Work to complete: Reproduce the records verbatim from their start through the line containing "The width and height of the screenshot is (943, 689).", including that line.

Text and item location records

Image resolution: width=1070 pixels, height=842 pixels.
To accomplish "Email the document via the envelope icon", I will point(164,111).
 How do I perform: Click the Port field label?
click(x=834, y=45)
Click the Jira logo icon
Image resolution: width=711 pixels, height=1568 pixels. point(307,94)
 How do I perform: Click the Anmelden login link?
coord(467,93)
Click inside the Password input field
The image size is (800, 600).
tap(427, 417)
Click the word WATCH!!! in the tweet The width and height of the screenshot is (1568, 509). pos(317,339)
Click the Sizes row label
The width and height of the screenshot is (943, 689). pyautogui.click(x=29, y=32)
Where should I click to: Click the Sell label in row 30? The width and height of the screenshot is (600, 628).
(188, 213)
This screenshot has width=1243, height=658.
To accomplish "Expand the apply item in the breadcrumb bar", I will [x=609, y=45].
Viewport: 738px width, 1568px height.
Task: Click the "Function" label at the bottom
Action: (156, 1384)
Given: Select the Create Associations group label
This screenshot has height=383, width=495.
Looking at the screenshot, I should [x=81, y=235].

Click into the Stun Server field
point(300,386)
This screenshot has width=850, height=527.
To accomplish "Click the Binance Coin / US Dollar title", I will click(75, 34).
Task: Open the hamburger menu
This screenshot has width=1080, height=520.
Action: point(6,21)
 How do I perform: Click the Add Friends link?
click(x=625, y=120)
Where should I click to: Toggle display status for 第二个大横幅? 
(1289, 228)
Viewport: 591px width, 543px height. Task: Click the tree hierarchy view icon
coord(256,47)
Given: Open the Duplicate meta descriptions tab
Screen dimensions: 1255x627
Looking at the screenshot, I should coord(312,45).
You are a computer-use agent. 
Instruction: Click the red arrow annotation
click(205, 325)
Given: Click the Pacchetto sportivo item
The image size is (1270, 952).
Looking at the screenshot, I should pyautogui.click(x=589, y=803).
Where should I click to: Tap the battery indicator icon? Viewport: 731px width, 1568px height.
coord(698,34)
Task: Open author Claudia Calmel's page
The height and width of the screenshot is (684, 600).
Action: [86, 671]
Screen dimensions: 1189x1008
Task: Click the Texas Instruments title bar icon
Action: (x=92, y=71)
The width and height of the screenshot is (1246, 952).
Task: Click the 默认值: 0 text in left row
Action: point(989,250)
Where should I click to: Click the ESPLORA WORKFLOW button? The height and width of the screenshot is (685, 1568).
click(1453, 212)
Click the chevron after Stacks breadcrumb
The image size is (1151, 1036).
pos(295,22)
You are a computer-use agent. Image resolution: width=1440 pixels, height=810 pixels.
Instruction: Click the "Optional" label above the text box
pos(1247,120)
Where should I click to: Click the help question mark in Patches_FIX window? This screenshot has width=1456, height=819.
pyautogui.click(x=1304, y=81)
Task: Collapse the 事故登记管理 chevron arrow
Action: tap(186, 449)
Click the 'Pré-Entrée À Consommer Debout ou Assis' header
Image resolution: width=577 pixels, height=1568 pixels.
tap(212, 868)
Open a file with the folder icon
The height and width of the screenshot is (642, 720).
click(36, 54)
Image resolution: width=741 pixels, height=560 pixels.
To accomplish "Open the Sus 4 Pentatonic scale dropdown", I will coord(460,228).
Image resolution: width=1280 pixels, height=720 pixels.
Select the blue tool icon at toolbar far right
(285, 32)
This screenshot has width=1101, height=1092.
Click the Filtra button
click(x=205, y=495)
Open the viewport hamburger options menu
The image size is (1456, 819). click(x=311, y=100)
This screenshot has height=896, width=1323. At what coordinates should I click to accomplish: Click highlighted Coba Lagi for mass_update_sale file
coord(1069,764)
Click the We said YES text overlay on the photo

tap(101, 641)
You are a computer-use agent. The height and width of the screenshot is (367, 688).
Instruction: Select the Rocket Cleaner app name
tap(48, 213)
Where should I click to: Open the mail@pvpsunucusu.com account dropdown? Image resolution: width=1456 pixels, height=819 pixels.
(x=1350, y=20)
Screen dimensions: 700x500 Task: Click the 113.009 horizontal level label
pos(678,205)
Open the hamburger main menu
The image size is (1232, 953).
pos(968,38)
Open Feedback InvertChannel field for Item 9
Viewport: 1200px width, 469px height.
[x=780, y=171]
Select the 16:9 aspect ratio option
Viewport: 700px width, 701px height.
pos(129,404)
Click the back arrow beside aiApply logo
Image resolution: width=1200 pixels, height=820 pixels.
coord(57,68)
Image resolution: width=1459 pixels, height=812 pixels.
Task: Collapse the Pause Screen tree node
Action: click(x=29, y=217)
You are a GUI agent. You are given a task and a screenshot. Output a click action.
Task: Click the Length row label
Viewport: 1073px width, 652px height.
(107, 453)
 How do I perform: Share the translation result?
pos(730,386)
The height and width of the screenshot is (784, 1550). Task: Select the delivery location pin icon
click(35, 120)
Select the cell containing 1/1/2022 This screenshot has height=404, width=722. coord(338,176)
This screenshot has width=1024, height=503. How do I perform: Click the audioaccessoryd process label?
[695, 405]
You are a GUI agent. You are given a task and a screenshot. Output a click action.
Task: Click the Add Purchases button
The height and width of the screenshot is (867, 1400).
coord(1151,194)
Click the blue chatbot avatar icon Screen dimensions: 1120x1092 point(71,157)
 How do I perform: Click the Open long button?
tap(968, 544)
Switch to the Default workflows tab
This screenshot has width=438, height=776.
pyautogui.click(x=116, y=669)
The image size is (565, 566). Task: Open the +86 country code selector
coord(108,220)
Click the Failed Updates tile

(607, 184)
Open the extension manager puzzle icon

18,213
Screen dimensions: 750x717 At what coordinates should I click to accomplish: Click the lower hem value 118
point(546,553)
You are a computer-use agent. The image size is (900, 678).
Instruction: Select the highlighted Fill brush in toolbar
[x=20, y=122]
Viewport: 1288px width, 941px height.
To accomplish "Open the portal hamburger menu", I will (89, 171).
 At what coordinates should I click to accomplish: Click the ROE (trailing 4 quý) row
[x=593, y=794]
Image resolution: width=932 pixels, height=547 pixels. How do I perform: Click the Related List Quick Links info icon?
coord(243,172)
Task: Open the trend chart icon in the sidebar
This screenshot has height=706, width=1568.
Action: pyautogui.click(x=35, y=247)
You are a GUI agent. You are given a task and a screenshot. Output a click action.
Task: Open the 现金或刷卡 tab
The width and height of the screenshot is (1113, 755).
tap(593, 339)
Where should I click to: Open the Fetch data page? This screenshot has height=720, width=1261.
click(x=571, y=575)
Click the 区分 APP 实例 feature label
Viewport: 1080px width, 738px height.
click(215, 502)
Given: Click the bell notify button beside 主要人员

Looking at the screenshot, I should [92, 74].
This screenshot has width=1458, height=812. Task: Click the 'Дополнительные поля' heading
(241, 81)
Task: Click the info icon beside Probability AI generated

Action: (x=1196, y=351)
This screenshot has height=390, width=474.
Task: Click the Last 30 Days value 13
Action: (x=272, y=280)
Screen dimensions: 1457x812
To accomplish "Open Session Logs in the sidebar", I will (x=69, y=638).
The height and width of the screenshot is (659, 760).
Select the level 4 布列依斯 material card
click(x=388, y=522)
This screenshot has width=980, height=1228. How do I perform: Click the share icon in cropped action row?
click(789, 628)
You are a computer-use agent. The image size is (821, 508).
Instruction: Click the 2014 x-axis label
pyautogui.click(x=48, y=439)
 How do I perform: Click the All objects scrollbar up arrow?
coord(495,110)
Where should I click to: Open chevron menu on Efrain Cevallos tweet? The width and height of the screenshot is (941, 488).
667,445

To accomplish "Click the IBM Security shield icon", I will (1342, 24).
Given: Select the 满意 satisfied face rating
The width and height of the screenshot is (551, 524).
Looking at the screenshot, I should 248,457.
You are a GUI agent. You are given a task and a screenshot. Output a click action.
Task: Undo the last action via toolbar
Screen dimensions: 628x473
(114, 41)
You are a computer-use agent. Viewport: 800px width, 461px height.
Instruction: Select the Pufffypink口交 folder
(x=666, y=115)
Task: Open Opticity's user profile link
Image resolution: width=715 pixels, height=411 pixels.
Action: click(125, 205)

Written answer:
Image resolution: width=1070 pixels, height=842 pixels.
To accomplish "Email the document via the envelope icon", I will point(164,111).
 How do I perform: Click the Port field label?
click(x=834, y=45)
Click the Jira logo icon
Image resolution: width=711 pixels, height=1568 pixels. point(307,94)
 How do I perform: Click the Anmelden login link?
coord(467,93)
Click inside the Password input field
The image size is (800, 600).
tap(427, 417)
Click the word WATCH!!! in the tweet The width and height of the screenshot is (1568, 509). pos(317,339)
Click the Sizes row label
The width and height of the screenshot is (943, 689). pyautogui.click(x=29, y=32)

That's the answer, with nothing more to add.